Day 28 of Grateful Hearts
Sunday, November 28, 2021
I am grateful for having morals and ethics. I was never tempted to do anything stupid for money or materialism. I was never desperate to be with a certain group. No one is worth it. I didn’t join a sorority because I didn’t understand the big deal with it. I met a lot of people in college without any sorority, and my dormitory did a lot of parties. The people in these sororities and fraternities were average-looking. They weren’t even attractive. Most looked fat and frumpy-looking at UC Irvine. So, I had decided to do my own thing in college and have fun meeting a variety of people, all over the campus, although I hung out more with the people in my dorm because I saw them all the time, more like a family environment.
Moreover, I was never tempted to be an alcoholic, even try drugs, or have any sexual issues, because again I was never desperate to be with a specific person, whether man or woman.
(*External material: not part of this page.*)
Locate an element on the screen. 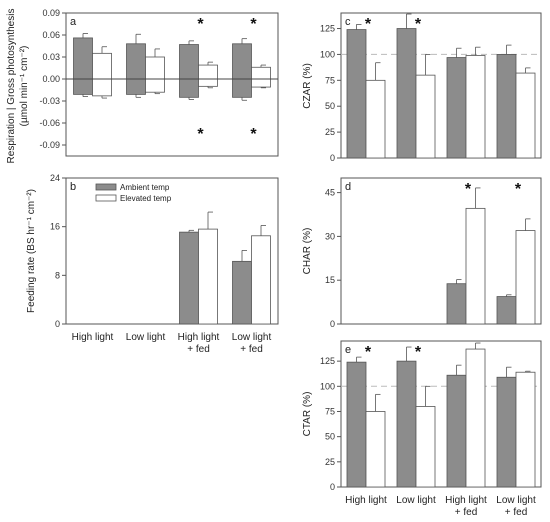 This screenshot has width=550, height=522. y-tick-label-c: 25 is located at coordinates (330, 132).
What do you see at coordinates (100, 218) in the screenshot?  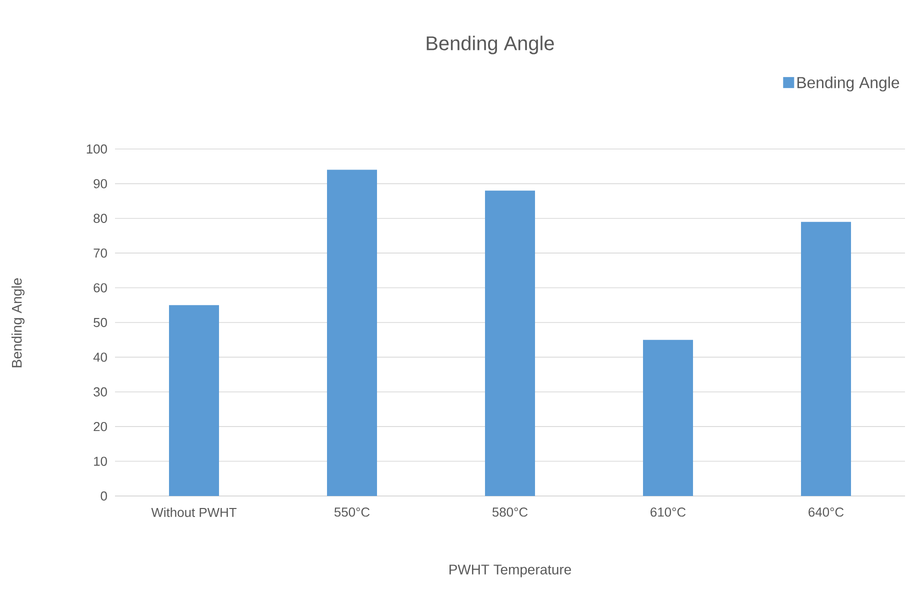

A promiscuous Philippino catholic woman I know told me that I act like a nun because I am not wild like her. Whatever? Wild is not my style. But I don’t think I act like a nun because I like wearing various fashion styles, which include miniskirts, short shorts, and bandeau. So, again, whatever?
Therefore, I am grateful I live by my own standards and beliefs, without following any of the bullshit around me, especially the garbage that was always pushed by the media, which most of the time sounded stupid and retarded. I am happy that I am intuitive and critical because I overthink everything I was presented, and I often noticed the twisted motive behind everything.
I also wish that people stop eating cute and sweet sheep and lambs, among other animals.